A thousand shadows can never look back
Continuing my trip back through the 1961 album charts.
03/12/61 : The Shadows - The Shadows
The Shadows are somewhat of a musical blind spot for me - in my head they just do stuff like "Albatross" but I've no idea whether that's actually the case. Obviously there's only one way to find out.
Well, I wasn't expecting "mostly competent" to be my overriding impression - there's nothing wrong with any of the songs, but there doesn't appear to be a huge level of skill involved at any point (and some of the guitar playing sounds surprisingly ropey in places). And the lack of words on most of the songs does also make you often think "where is this going?" and the answer is often "absolutely nowhere". I can't think of any reason to slag this off, but the fact that it was popular at all speaks volumes about the competition at the time - I'm also very unconvinced by the amount of effort they put in to the album cover.
We're at #5 in the charts this week on their thirteenth week of a 57 week run, with it having peaked at #1 for five weeks of its first seven - the mind boggles! The rest of the top five were George Mitchell Minstrels, South Pacific, Elvis Presley and yet more George and there's one new entry this week for - guess who - yes, it's Elvis (#9).

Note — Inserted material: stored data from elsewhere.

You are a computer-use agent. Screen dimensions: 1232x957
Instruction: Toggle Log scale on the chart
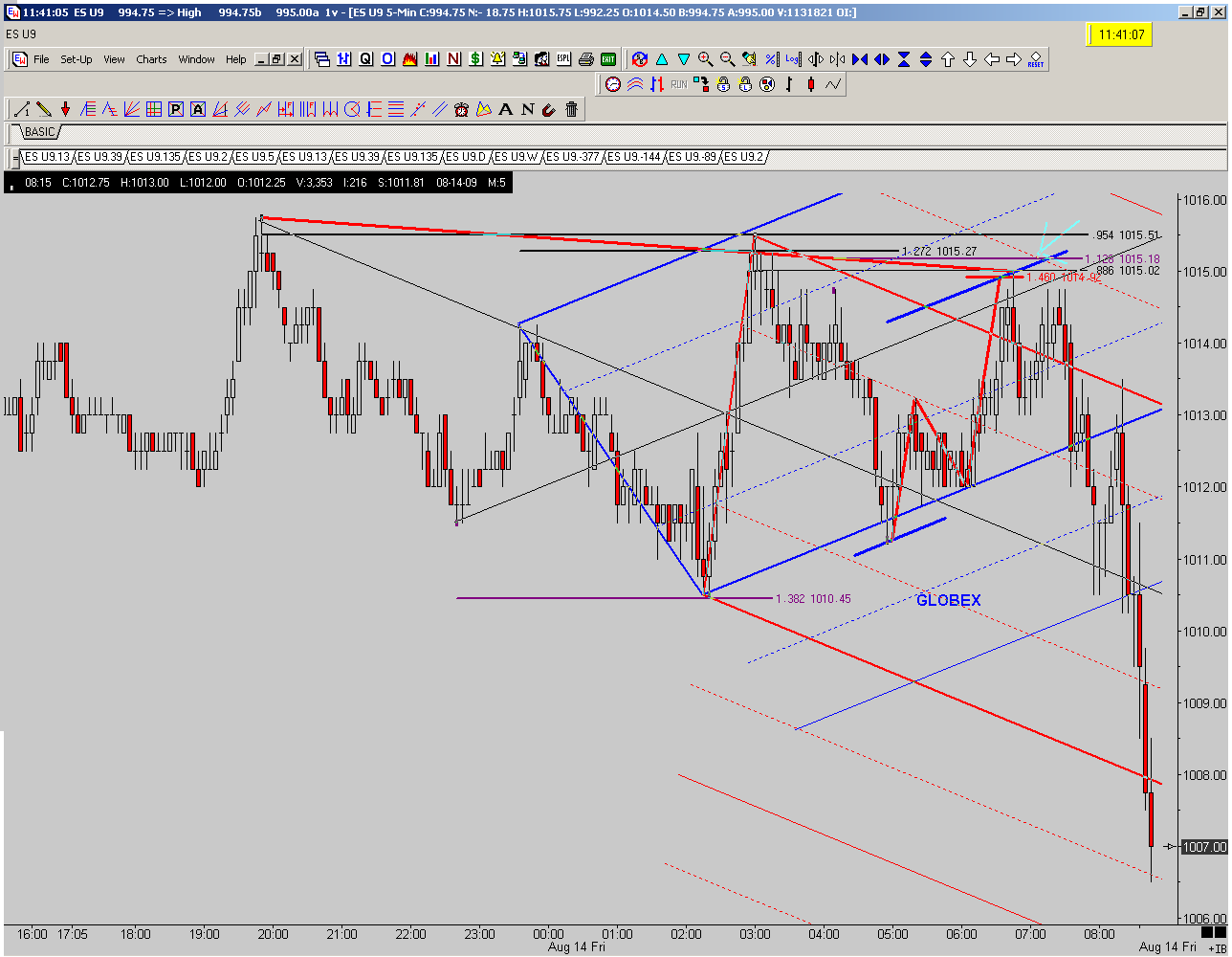pyautogui.click(x=793, y=59)
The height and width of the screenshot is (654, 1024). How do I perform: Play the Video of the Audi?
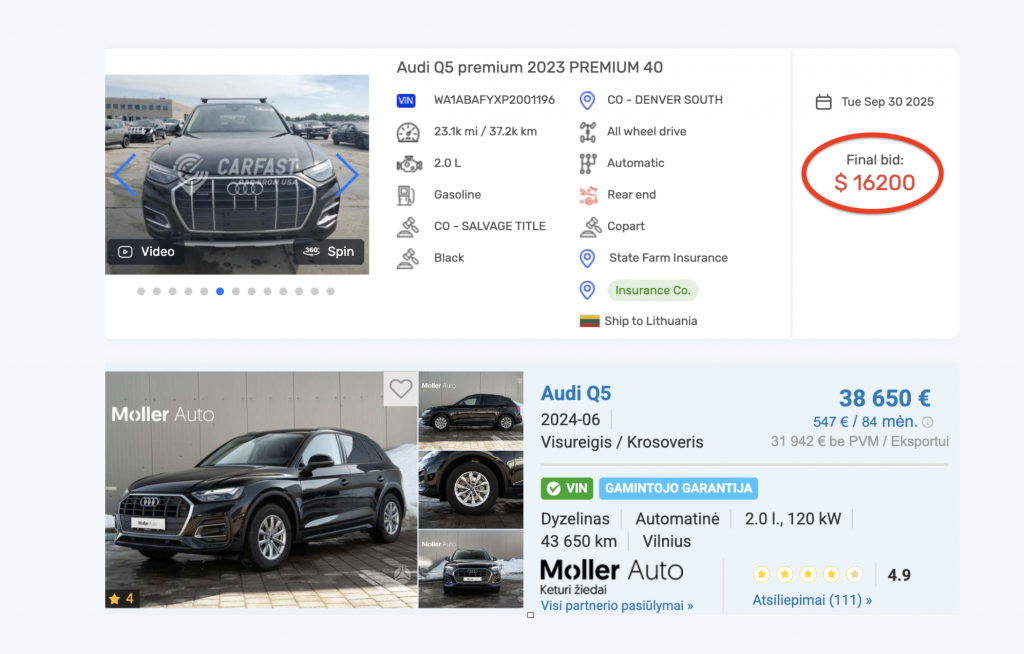[147, 252]
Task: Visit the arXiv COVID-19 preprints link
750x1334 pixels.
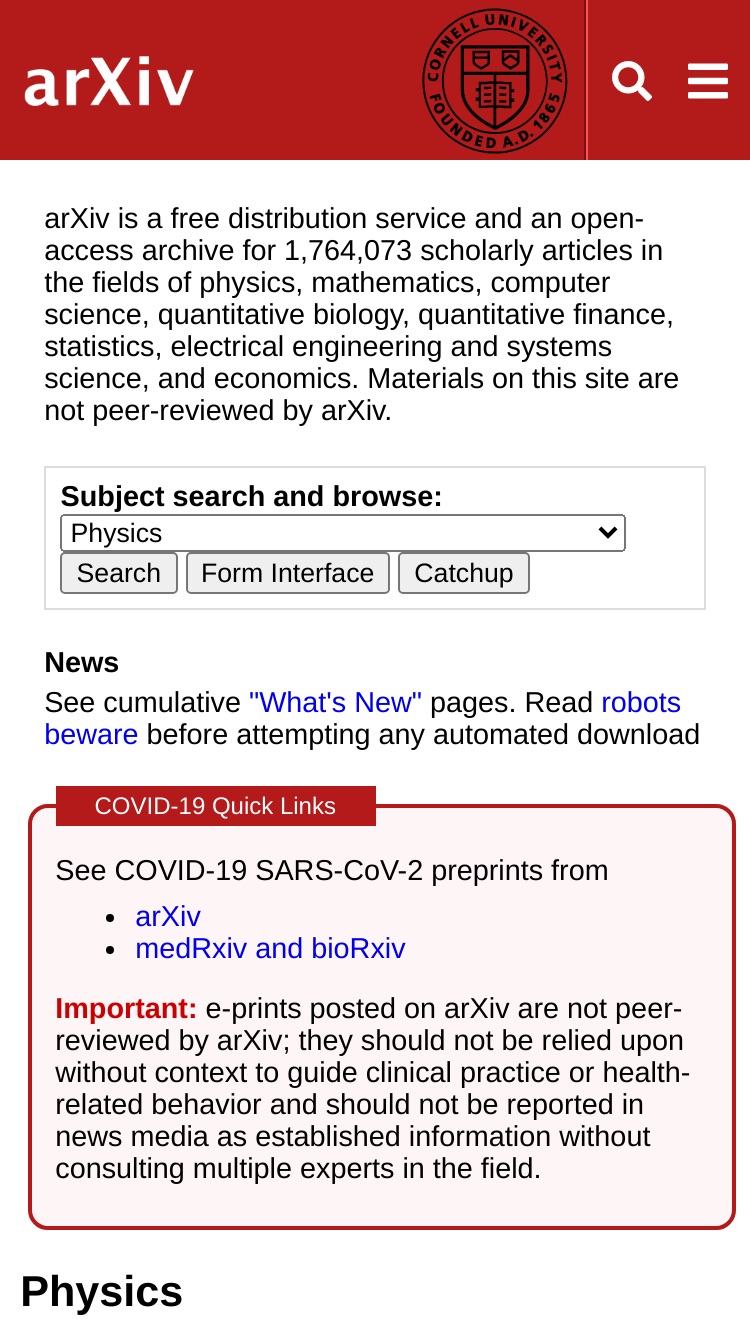Action: [x=168, y=917]
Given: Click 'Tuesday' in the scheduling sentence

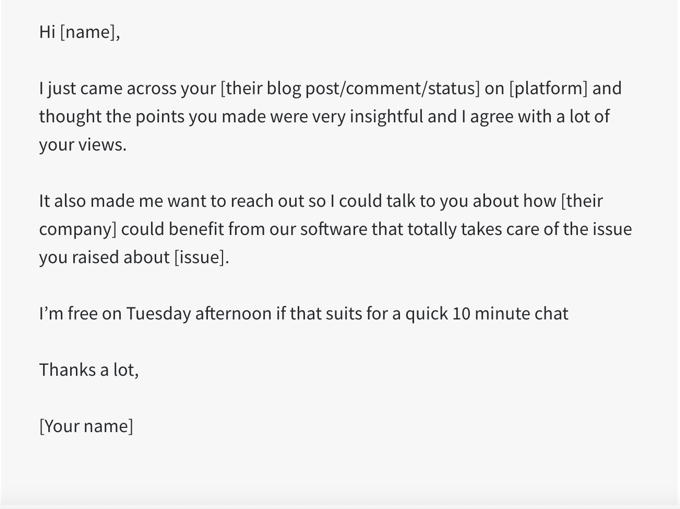Looking at the screenshot, I should [158, 313].
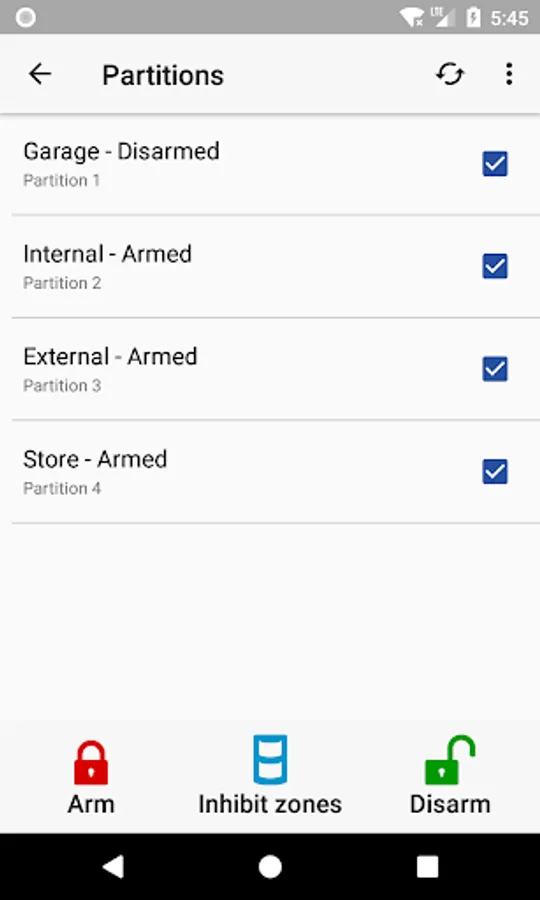Image resolution: width=540 pixels, height=900 pixels.
Task: Tap the Android home circle button
Action: 270,867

Wikipedia has a surprising amount on the album but very little content - the only thing I took away from it is that some of the tracks have odd titles - "Shadoogie", "Nivram", "Find Me A Golden Street" and "Theme From A Filleted Place" are the top picks for me. And that's it for anything of interest.
"Customers also listened to" many, many Shadows and Cliff albums and The Spotnicks, whoever they are. I can see the argument for a best of The Shadows (as long as they keep it short) but I struggle to see why anyone would want to listen to this.